▸ **WHAT TO PRODUCE**
Make an exact copy of the lines from the one holding "You are a GUI" through the end of the entries below, both ends kept, and of nothing else. Exclude pictures.
*** EXTRACTED ENTRIES ***
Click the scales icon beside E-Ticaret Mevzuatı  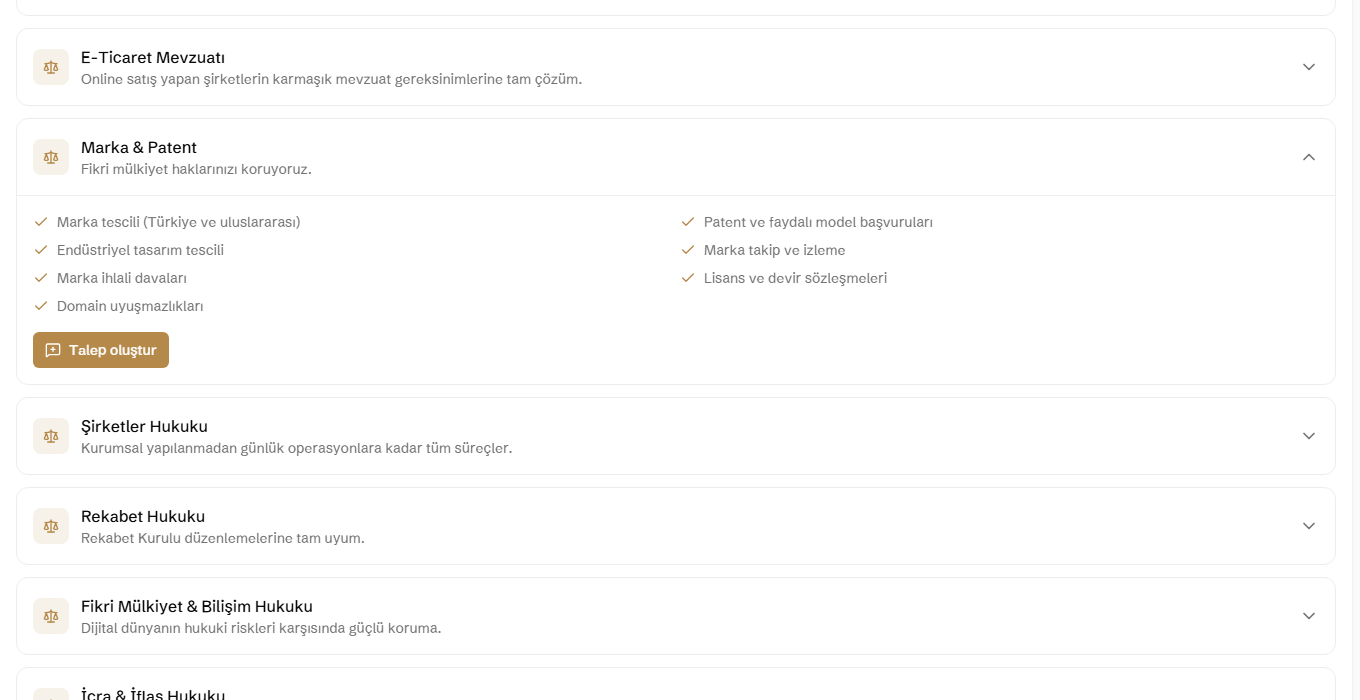(51, 67)
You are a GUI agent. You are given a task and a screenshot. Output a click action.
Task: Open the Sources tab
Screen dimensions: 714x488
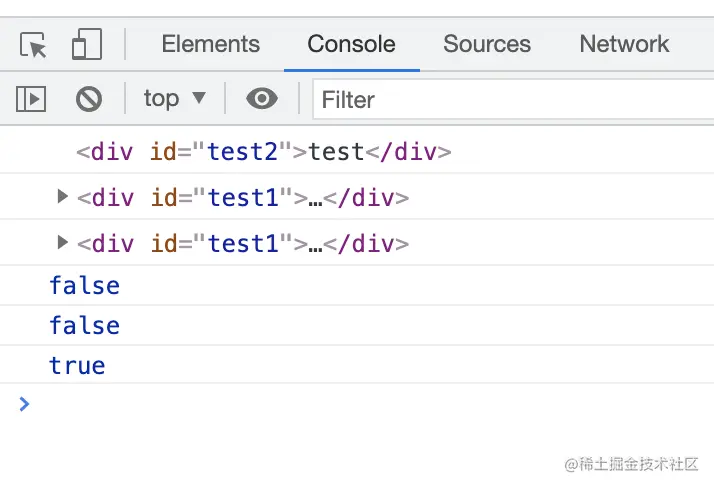coord(487,44)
*** End of EXTRACTED ENTRIES ***
▸ **PROBLEM SOLUTION**
You are a GUI agent. You are given a task and a screenshot. Output a click action.
Task: Open the Sources tab
Screen dimensions: 714x488
coord(487,44)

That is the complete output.